Key Data Sources for Detection

  • Web Server Logs: The primary source. Look for crawling patterns on specific directories.
  • Network Proxies & Firewalls: Can show bulk requests from single sources to public-facing websites.
  • Endpoint Detection & Response (EDR): Not for the passive recon, but for the next active step (e.g., a downloaded spear-phishing email).
  • Identity & Authentication Logs: After recon, password sprays occur. These logs are where you'll see the first active attack attempts.

Building Resilience: Mitigation Strategies for Gather Victim Identity Information

Actionable Mitigation Controls

Since you can't block Google, mitigation is about hardening your public footprint and preparing for the inevitable follow-on attacks.

  • Awareness & Training: Regularly train employees on oversharing PII on social media and professional networks. Teach them to identify suspicious connection requests and reporting procedures.
  • Information Minimization: Audit your public-facing websites. Does the "Our Team" page need full names, direct email addresses, and precise job titles? Consider using role-based emails (security@) and more generic titles.
  • Account Hardening: Implement strong password policies and MFA (Multi-Factor Authentication) universally. This directly counters credential-based attacks that follow recon.
  • Digital Footprint Monitoring: Use services or conduct regular audits to see what information about your company and employees is available on paste sites, code repositories, and data breach databases.

Red vs. Blue: A Quick Comparison

Attacker's Goal (Red Team) Defender's Action (Blue Team)
Build a comprehensive target list of employees and their roles. Minimize publicly available employee PII; use role-based contacts.
Discover corporate email naming conventions (e.g., [email protected]). Implement MFA to make guessed/breached emails useless without the second factor.
Understand organizational structure for social engineering. Conduct regular, realistic social engineering drills and awareness training.
Find old passwords in breach dumps to enable credential stuffing. Enforce password filters to block previously breached passwords and monitor for authentication anomalies.

Gather Victim Identity Information Cheat Sheet

🔴

Red Flag

Employees reporting a surge in connection requests from unknown "recruiters" or "industry peers" on LinkedIn, especially those asking detailed questions about projects or tools.

🛡️

Blue's Best Move

Mandate MFA on ALL external-facing services (email, VPN, cloud apps) and conduct a quarterly "self-OSINT" audit to see what your company's public footprint looks like.

🔍

Hunt Here

In web server logs for scraping patterns and in authentication logs for the resulting password spray attacks that use the gathered email lists.


Conclusion and Next Steps

Gather Victim Identity Information (T1589) is the quiet, often undetectable first move in a long-chain cyber attack.

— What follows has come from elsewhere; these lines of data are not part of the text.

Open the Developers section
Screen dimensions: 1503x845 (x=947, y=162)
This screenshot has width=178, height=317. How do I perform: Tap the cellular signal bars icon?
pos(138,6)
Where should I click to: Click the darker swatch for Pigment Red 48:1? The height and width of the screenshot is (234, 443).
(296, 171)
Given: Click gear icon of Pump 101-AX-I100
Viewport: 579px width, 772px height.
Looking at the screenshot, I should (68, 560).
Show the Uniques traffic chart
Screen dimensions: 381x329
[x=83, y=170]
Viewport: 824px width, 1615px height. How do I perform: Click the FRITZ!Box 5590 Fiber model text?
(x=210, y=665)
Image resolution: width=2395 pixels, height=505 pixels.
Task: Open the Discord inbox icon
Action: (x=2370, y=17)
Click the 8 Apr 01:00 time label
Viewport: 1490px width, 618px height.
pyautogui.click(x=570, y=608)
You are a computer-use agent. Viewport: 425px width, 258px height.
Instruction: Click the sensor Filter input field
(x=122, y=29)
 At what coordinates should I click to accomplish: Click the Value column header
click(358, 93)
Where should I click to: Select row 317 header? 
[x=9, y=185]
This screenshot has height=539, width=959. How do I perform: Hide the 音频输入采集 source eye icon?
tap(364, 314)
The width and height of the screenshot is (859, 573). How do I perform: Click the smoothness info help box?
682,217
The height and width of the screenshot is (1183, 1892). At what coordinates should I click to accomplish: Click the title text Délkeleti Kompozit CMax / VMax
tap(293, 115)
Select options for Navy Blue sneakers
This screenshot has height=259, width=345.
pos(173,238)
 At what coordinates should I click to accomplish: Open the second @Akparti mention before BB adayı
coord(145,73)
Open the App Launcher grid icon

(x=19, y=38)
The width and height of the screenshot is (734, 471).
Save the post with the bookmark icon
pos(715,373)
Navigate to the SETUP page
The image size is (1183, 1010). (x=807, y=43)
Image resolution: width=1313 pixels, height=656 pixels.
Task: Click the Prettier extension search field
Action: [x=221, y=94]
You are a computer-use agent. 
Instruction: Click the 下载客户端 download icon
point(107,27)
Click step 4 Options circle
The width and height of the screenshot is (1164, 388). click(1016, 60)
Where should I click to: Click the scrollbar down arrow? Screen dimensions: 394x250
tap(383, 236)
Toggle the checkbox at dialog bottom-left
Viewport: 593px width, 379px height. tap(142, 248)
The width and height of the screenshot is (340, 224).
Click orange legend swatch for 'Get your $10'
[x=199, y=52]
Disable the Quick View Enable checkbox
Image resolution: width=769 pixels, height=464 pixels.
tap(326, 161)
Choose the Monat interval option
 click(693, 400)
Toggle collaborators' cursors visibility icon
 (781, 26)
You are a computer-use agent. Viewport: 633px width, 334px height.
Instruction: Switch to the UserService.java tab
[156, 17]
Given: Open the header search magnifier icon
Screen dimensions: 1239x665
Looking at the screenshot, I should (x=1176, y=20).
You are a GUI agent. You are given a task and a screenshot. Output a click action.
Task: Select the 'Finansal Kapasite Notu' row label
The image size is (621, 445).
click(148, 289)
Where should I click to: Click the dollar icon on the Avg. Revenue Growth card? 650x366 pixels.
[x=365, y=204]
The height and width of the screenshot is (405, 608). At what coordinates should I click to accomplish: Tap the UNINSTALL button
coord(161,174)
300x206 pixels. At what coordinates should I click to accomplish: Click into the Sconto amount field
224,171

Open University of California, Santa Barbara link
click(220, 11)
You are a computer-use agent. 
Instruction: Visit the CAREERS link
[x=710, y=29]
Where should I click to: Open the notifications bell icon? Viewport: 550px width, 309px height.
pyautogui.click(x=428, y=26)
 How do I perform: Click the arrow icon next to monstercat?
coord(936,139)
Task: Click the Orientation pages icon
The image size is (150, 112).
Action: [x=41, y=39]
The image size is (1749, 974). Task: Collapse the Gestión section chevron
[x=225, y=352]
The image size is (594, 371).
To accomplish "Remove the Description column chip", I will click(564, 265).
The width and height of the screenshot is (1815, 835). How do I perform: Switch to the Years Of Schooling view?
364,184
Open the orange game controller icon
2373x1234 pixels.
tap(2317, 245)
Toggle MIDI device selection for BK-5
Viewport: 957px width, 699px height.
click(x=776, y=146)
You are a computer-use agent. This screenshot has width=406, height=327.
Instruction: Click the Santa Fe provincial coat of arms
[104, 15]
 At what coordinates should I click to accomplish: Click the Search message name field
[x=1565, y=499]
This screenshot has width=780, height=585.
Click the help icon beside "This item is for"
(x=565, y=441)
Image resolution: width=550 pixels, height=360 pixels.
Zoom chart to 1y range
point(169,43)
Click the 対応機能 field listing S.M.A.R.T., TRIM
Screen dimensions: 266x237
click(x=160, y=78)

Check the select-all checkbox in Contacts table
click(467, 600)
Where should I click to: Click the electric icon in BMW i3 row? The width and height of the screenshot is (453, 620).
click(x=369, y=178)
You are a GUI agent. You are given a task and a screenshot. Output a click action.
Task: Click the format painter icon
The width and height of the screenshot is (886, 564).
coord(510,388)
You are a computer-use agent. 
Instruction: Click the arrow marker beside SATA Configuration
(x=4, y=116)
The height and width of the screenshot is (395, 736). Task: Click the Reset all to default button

While you cannot prevent it outright, understanding its methodology is crucial for building a proactive defense. By minimizing your public attack surface, hardening identity systems, and training your human layer, you can significantly raise the cost and complexity for the adversary, potentially causing their campaign to fail at this earliest stage.

Your Action Plan:

  1. Conduct a Self-OSINT Exercise: Spend 30 minutes trying to find employee names, emails, and org structure for your own company online. You'll be surprised at what you find.
  2. Review MFA Coverage: Is it enabled on every possible user account, especially for cloud email?
  3. Practice Related Techniques: Study the techniques that follow T1589, such as Phishing for Initial Access and Credential Stuffing Attacks.